Using htaccess regex with range to redirect - regex

This is my .htaccess regex:
RewriteRule ^index.php/news/([0-9][0-9][0-9])?/16$ /index.php/news/$1/16 [L,R=301]
That works. But, I need the range 0-1879 to redirect to /index.php/news/$1/16 and more than 1879 to redirect to http://otherdomain/index.php/news/$1/16.
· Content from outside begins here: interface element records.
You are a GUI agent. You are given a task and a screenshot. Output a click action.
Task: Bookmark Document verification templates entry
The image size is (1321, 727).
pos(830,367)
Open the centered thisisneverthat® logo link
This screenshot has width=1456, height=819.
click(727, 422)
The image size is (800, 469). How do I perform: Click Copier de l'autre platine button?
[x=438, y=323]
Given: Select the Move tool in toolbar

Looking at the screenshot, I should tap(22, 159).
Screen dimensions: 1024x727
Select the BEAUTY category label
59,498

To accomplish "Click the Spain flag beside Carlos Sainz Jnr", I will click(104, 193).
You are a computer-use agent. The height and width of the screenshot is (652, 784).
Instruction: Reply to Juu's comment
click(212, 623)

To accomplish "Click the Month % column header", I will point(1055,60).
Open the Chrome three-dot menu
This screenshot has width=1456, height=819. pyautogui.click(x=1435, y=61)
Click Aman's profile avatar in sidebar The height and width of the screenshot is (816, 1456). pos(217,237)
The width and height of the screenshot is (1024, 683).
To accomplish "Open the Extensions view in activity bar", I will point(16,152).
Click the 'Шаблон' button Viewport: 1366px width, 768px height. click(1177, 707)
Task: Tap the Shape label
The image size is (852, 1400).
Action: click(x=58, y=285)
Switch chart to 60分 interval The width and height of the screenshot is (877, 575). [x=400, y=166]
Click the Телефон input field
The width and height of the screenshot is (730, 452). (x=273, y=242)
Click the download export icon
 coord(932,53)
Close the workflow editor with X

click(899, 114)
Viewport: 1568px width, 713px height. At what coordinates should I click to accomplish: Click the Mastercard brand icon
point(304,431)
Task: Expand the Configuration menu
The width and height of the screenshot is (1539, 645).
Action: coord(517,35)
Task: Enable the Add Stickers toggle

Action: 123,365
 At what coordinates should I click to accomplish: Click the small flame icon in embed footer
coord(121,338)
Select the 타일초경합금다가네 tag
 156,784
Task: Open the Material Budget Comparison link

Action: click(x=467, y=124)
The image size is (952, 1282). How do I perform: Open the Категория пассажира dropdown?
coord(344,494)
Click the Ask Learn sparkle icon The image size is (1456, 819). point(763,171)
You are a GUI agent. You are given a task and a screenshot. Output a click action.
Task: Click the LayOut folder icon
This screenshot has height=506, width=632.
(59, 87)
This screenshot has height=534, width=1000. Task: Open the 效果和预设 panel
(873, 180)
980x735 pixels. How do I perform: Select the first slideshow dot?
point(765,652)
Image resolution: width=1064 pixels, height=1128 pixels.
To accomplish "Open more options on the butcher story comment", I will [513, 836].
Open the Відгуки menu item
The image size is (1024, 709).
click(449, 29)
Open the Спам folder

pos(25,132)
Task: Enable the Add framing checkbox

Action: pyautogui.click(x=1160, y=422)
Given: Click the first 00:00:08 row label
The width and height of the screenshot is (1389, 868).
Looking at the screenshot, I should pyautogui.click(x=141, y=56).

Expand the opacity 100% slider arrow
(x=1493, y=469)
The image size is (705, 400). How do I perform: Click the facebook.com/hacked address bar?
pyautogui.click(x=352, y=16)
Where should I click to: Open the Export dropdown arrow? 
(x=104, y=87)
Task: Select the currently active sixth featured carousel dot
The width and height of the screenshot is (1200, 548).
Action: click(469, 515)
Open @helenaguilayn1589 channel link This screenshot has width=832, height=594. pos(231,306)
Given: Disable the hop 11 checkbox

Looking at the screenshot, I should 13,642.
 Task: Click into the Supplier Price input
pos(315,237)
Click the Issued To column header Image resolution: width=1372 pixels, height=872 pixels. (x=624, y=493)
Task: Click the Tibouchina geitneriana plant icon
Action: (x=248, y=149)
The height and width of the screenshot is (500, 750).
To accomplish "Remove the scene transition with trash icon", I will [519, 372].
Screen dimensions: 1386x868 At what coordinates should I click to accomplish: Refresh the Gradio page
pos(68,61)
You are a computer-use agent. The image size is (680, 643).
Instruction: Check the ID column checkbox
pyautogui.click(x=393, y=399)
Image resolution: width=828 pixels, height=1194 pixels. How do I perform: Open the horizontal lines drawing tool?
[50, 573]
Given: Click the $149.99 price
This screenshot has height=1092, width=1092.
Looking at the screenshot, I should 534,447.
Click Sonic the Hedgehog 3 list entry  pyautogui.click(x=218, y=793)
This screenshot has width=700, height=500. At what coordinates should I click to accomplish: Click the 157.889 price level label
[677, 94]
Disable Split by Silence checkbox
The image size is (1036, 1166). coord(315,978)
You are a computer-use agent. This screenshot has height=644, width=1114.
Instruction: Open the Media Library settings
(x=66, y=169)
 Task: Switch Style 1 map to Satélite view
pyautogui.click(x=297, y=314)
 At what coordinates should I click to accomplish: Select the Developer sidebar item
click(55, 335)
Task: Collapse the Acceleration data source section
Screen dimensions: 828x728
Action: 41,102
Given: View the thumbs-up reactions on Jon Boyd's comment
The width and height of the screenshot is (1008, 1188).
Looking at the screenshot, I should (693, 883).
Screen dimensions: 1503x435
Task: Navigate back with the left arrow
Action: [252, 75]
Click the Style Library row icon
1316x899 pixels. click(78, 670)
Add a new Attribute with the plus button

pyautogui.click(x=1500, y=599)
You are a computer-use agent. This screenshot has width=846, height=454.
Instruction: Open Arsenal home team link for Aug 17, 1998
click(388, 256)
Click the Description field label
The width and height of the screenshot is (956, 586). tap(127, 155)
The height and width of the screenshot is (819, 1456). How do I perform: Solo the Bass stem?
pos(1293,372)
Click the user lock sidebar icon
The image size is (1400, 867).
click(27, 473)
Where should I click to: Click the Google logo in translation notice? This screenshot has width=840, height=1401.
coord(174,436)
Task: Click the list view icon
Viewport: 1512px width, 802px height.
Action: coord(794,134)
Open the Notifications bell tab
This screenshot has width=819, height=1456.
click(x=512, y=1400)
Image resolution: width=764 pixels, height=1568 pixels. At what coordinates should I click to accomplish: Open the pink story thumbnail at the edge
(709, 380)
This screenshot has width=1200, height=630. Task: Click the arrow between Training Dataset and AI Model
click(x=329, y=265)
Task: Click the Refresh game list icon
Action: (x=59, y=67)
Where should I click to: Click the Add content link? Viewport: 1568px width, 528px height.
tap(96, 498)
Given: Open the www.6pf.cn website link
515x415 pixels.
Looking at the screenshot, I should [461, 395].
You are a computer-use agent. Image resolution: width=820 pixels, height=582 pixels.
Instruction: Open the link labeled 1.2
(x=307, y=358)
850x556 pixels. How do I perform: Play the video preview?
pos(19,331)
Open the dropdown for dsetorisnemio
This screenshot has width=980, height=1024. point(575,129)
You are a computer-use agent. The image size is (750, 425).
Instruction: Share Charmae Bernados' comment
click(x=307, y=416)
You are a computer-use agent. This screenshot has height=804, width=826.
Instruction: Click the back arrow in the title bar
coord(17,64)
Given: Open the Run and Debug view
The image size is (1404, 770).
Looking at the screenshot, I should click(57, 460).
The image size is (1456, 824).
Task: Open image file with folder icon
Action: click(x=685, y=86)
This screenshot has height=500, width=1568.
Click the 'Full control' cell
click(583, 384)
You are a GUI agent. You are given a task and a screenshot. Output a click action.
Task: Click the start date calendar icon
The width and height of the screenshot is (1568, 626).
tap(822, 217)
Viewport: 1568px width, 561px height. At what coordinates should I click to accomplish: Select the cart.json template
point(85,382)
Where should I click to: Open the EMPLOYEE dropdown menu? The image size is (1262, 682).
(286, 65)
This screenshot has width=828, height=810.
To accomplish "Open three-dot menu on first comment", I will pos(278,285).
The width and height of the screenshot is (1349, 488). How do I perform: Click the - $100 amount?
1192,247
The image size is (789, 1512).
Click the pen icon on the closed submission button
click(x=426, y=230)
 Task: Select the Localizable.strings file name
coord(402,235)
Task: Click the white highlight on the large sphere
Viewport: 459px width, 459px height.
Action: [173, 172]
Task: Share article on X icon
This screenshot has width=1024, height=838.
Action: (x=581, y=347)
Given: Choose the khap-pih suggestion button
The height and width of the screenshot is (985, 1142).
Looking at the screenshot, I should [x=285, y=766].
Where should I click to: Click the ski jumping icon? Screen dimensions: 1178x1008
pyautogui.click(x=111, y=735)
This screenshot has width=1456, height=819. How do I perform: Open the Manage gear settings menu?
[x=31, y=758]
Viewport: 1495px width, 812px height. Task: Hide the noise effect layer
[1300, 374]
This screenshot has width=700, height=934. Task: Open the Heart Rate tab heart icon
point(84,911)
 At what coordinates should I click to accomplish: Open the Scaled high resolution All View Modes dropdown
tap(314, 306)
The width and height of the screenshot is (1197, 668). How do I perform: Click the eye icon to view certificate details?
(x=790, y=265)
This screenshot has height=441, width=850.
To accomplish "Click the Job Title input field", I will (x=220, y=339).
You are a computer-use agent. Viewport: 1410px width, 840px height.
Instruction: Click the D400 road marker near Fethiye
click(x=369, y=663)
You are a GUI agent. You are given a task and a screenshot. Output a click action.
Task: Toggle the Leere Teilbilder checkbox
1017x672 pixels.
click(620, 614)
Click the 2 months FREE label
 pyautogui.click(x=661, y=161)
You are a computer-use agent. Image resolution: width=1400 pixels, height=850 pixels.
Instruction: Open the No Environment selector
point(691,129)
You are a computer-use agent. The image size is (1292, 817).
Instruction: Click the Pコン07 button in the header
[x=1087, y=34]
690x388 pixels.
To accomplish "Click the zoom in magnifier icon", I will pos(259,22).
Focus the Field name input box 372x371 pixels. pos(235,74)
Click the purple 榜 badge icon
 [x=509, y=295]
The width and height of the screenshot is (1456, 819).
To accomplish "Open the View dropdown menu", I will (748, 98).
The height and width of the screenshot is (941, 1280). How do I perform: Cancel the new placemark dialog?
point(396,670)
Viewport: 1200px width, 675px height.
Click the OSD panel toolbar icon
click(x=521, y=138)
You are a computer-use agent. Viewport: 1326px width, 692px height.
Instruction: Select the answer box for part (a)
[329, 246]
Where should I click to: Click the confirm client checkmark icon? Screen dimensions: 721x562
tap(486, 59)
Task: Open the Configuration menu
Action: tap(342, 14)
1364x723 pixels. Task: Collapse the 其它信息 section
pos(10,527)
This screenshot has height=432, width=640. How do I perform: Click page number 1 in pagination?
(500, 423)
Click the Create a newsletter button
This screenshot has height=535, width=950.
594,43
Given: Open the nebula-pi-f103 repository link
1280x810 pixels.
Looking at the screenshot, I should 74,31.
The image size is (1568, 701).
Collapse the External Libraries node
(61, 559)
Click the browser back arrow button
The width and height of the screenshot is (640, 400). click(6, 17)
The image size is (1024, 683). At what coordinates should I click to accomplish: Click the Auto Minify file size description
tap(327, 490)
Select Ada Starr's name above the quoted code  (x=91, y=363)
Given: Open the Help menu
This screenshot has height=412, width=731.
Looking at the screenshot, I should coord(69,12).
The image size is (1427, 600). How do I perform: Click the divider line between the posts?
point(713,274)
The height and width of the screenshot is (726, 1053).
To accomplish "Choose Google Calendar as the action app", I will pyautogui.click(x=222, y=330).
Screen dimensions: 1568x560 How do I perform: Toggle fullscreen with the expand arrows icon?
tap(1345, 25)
You shouldn't do this, but...
Here's how you match 0-1879:
[0-9]|[1-9][0-9]{1,2}|1[0-7][0-9]{2}|18[0-6][0-9]|187[0-9]
Here's how you match 1880-infinity
18[8-9][0-9]|19[0-9]{2}|[2-9][0-9]{3}|[1-9][0-9]{4}
Note: with the alternation, you'll need to wrap these in a group () to properly nest the logic.
Instead I recommend...
Just match 0+ digits and redirect to the other domain. If the number is 0-1879 (in your backend language, controller, etc.), then redirect them back to the original domain. Or figure out how to get the old news migrated over to the other domain, if your doing what I think you're doing.

Related

Simplifying redirect in htaccess

I have redirects:
RewriteRule ^(.*)/thema(.*)$ https://www.newurl.com [R=301,L]
RewriteRule ^(.*)/stichpunkt(.*)$ https://newurl.com [R=301,L]
RewriteRule ^(.*)/author(.*)$ https://www.newurl.com [R=301,L]
RewriteRule ^(.*)/2023(.*)$ https://www.newurl.com [R=301,L]
is there a way to simplify these into one line?
I need to disable category, tag, author and date archives in Wordpress
This should really be done in WordPress itself. Otherwise WP is still going to generate and publish these URLs (eg. Sitemap, RSS feed, etc.).
Otherwise, if .htaccess is your only option then you should serve a 404, rather than redirect to the homepage. Whilst a redirect to the homepage is likely to be treated as a soft-404 by Google (and possibly other search engines) it runs the risk of being indexed under these "archive" URLs (and accessible with a site: search).
For example, at the top of the root .htaccess file (before any existing WP directives):
# Whatever your custom 404 page is (could be WordPress)
ErrorDocument 404 /404.php
# Force a 404 for "category, tag, author and date archives
RewriteRule (^|/)(thema|author|stichpunkt|2\d{3})(/|$) - [R=404]
2\d{4} matches any 4 digit year (in the 2000's).
The regex matches any of those "words" only when they occur as a whole path segement (not partial matches).
R=404 - This is not a "redirect" (despite the use of the R flag). The 404 error document is served via an internal subrequest and a 404 HTTP response code is set on the initial response. If these URLs have previously been indexed then consider changing this to a "410 Gone" instead, ie. R=410 or simply G (shorthand flag).
You can use a simple alternation with |:
RewriteRule ^.*/(thema|author|stichpunkt|2023) https://www.newurl.com [R=301,L]
You don't need to capture parts that you don't need to refer back to, so I removed the () around the .*. Around the alternation they are still needed so even if you are not interested in capturing that part, otherwise it would not be clear where the first value starts and the last one ends.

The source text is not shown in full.